**TASK ITEM:**
Check every line of the entries for the string "agent" and return the ones that contain it.

**Dataset entries:**
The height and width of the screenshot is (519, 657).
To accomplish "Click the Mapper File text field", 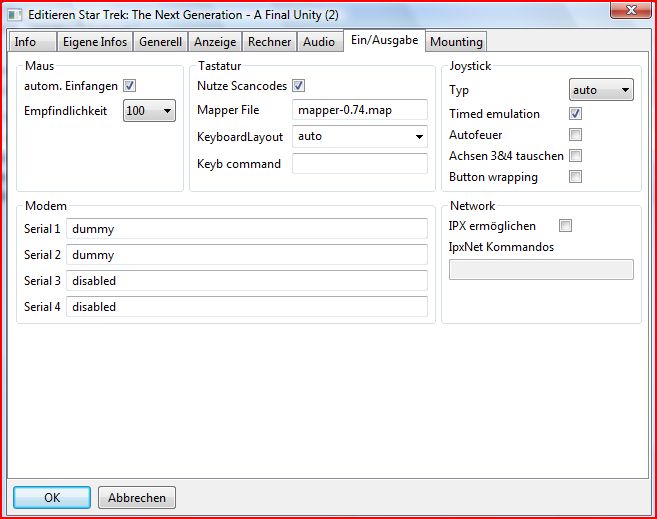I will (360, 110).
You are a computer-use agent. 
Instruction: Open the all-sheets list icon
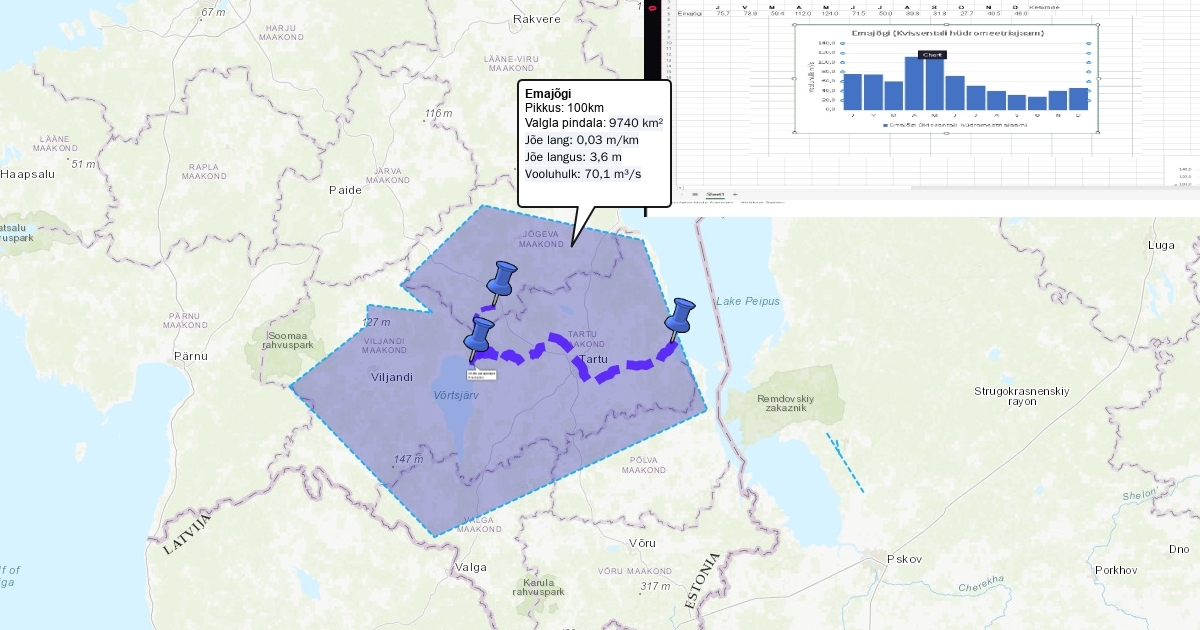click(x=695, y=193)
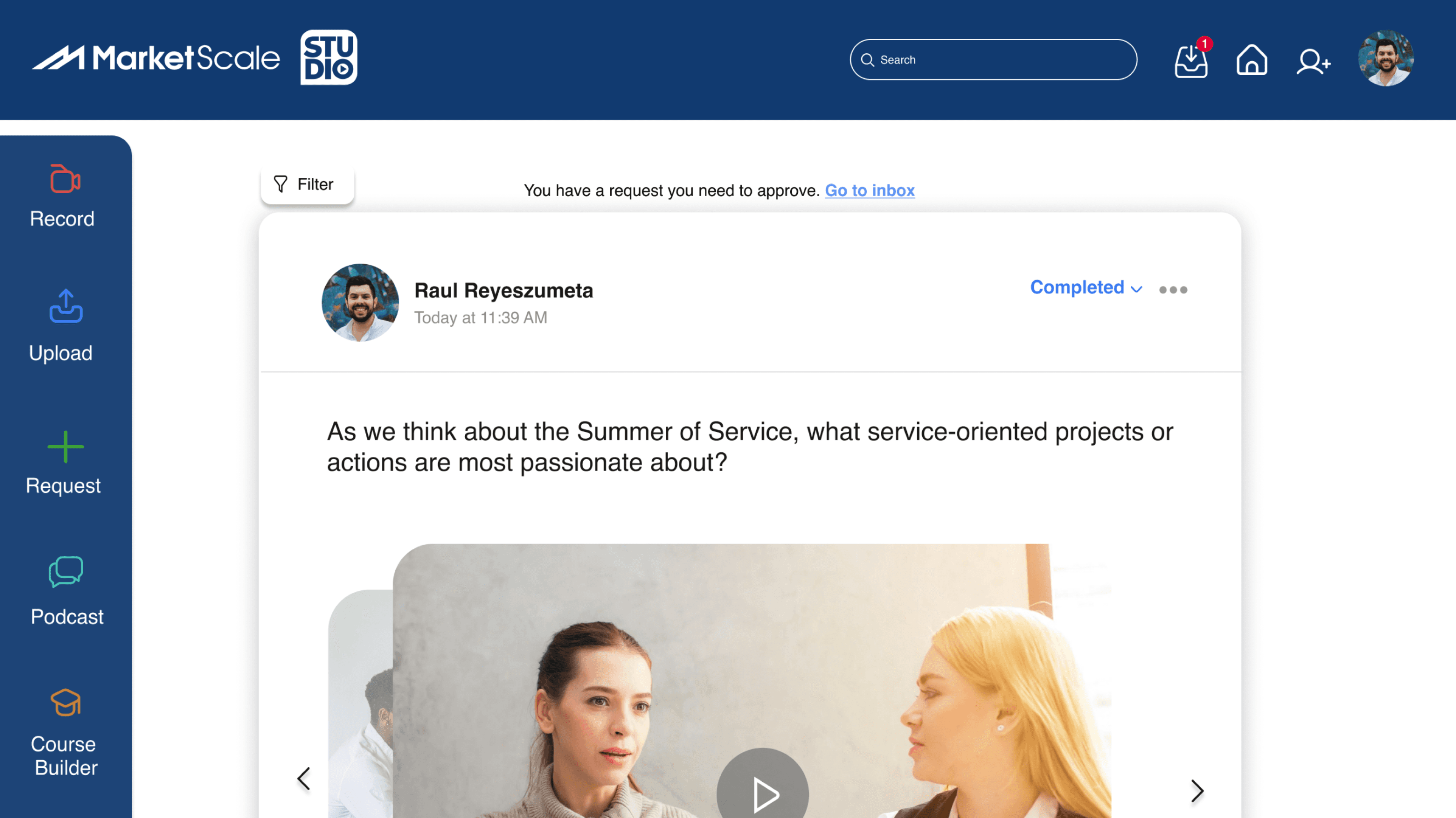Select the green Request plus icon
Screen dimensions: 1456x818
pos(65,446)
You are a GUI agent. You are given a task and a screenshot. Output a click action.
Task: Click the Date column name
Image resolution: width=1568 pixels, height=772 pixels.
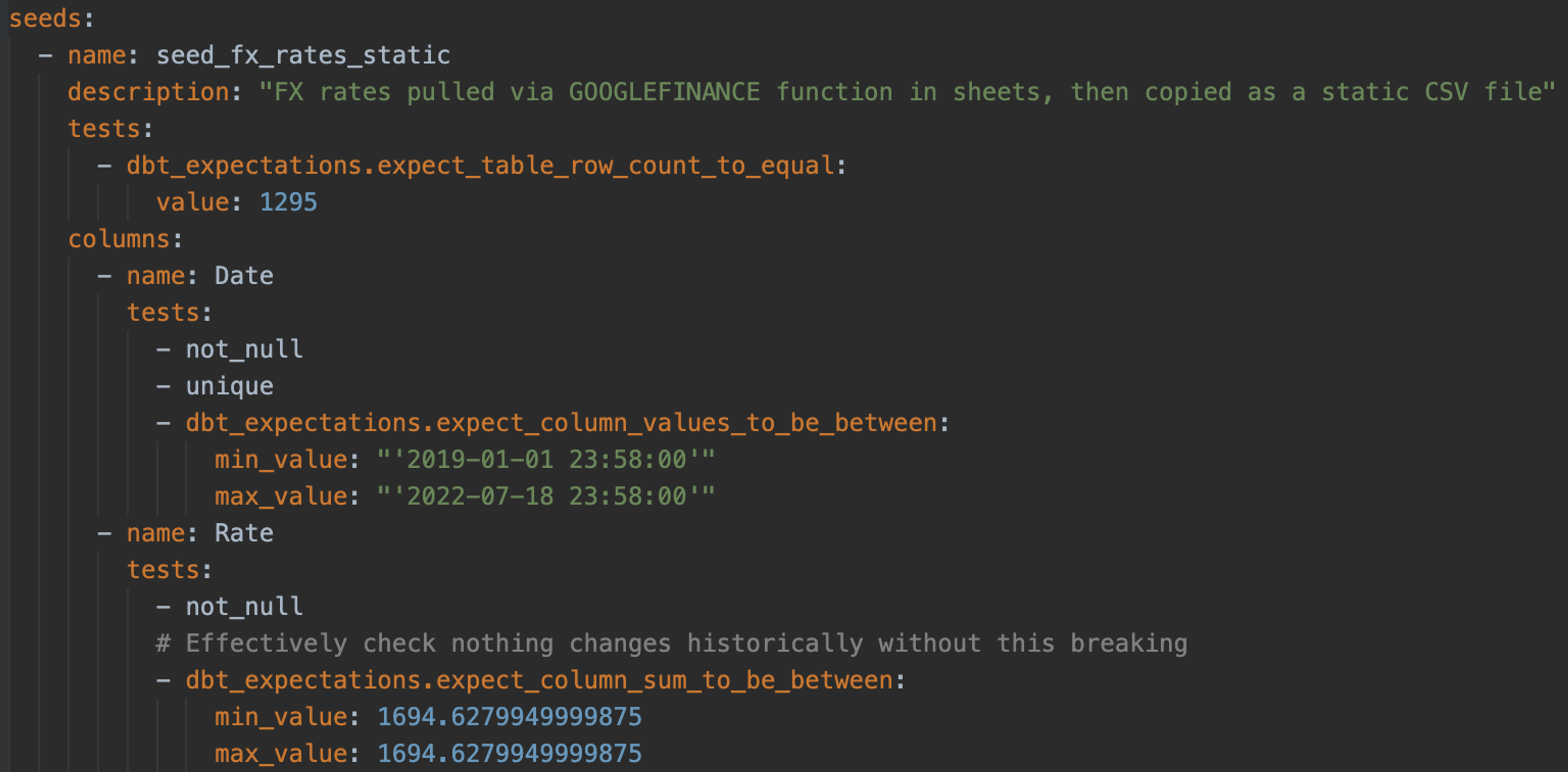click(x=244, y=276)
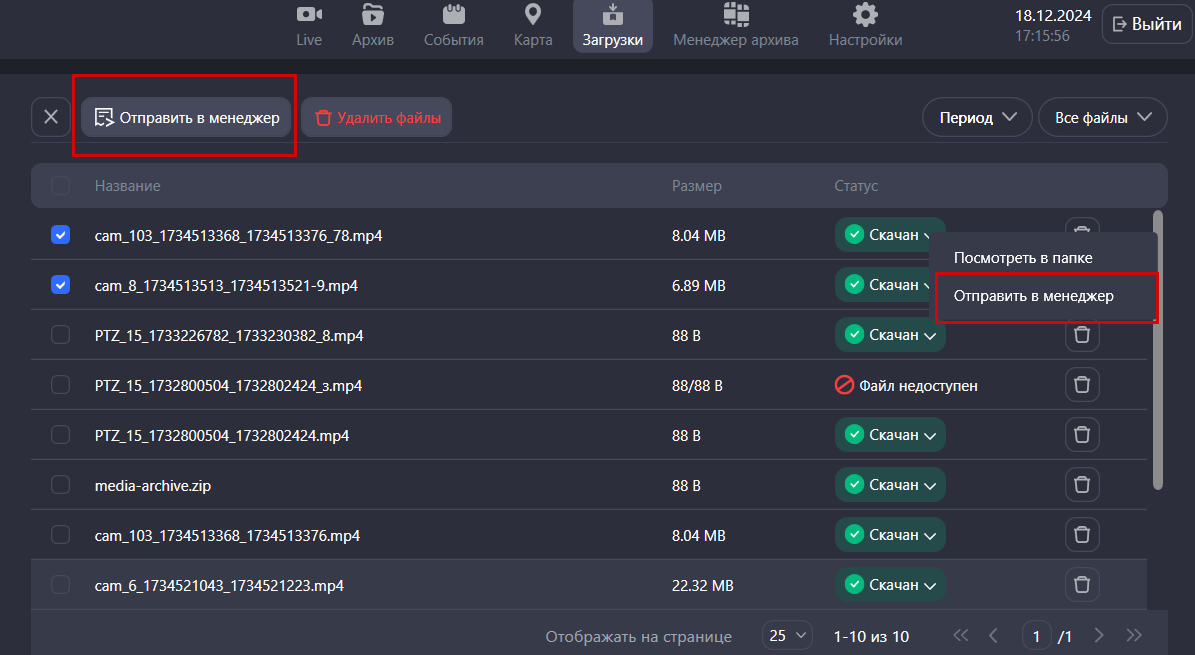The height and width of the screenshot is (655, 1195).
Task: Uncheck cam_103_1734513368_1734513376_78.mp4 checkbox
Action: pyautogui.click(x=60, y=235)
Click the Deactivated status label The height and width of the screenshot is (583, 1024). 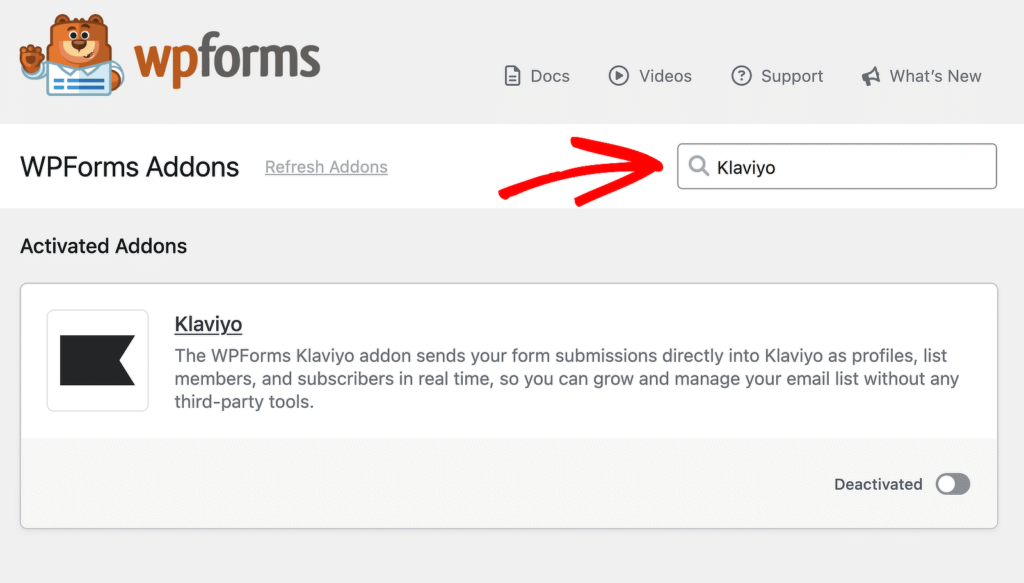point(878,484)

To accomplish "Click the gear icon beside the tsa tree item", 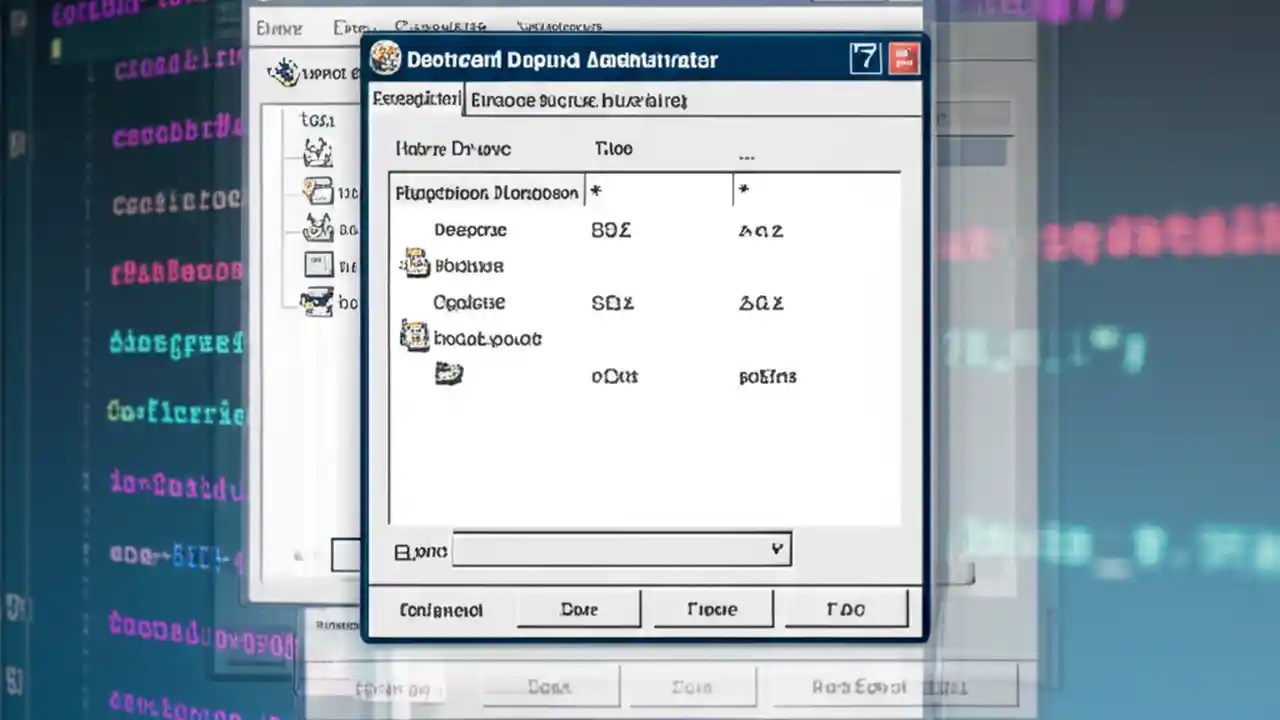I will (318, 151).
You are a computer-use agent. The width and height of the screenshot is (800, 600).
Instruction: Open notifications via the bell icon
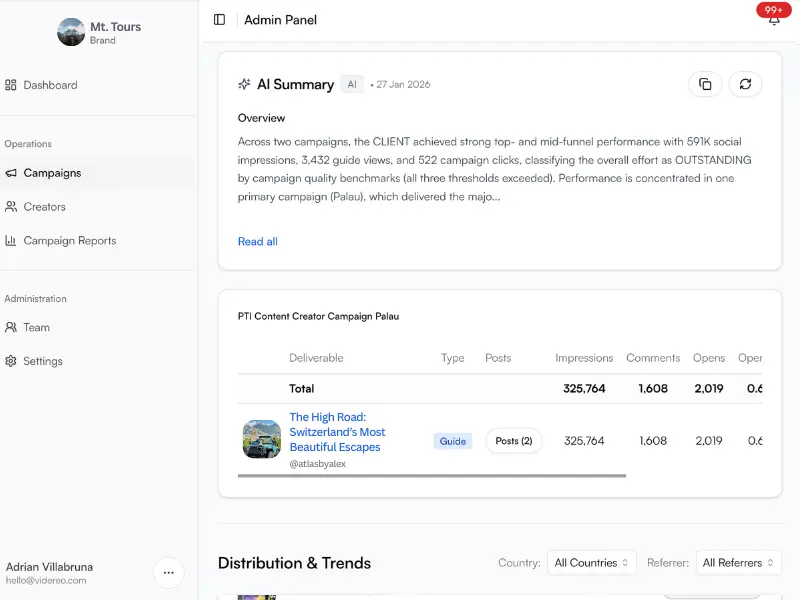pos(773,21)
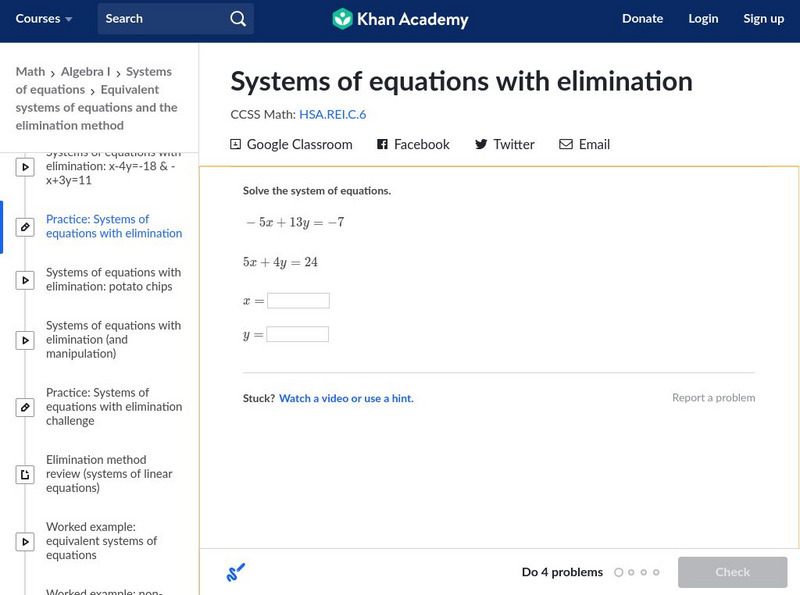Share the exercise on Facebook
The height and width of the screenshot is (595, 800).
[413, 145]
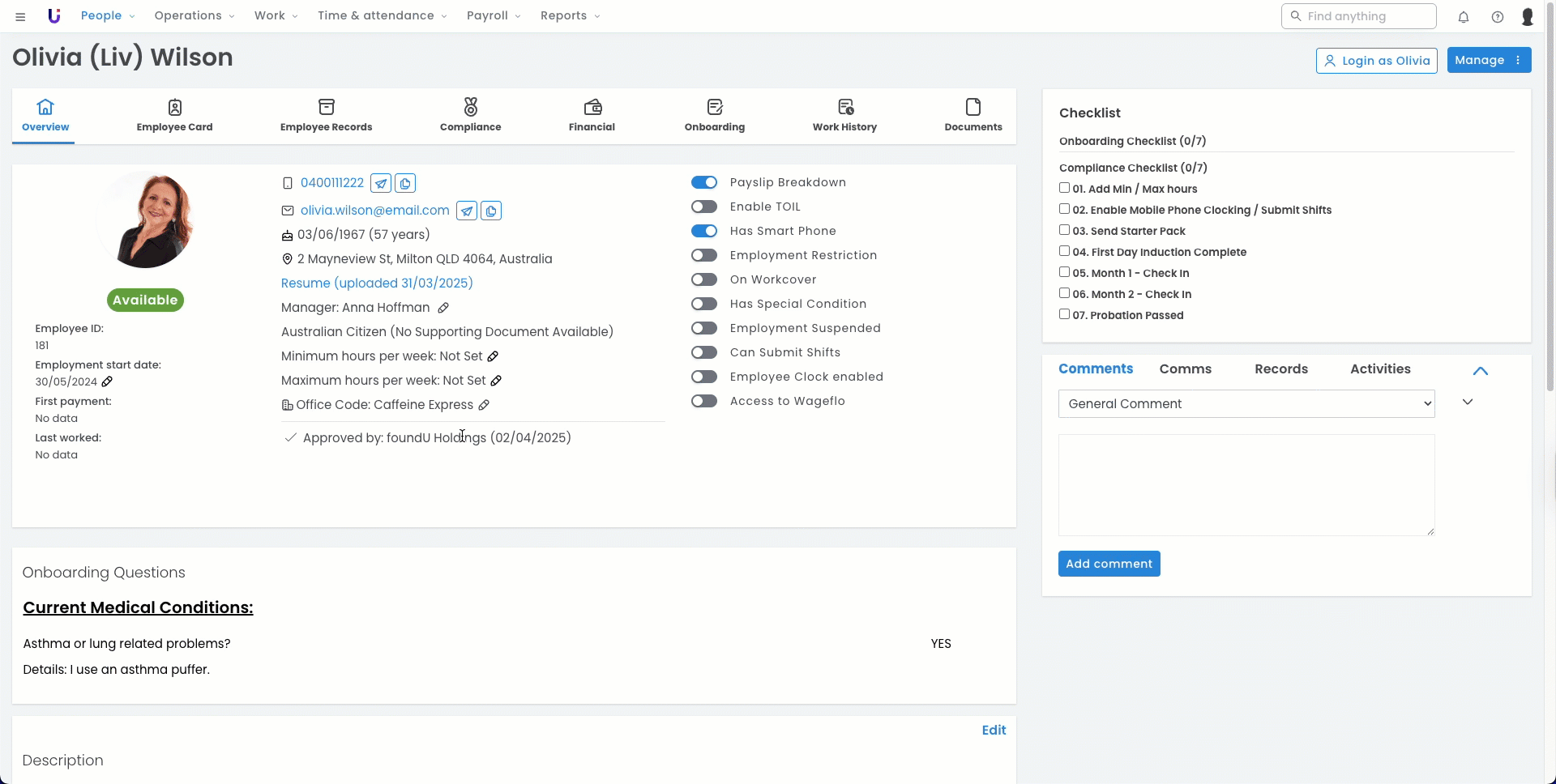
Task: Collapse the comments panel chevron
Action: pyautogui.click(x=1481, y=371)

**RESULT:**
You are a computer-use agent. 
You are a GUI agent. You are given a task and a screenshot. Output a click action.
You are a computer-use agent. The width and height of the screenshot is (800, 600).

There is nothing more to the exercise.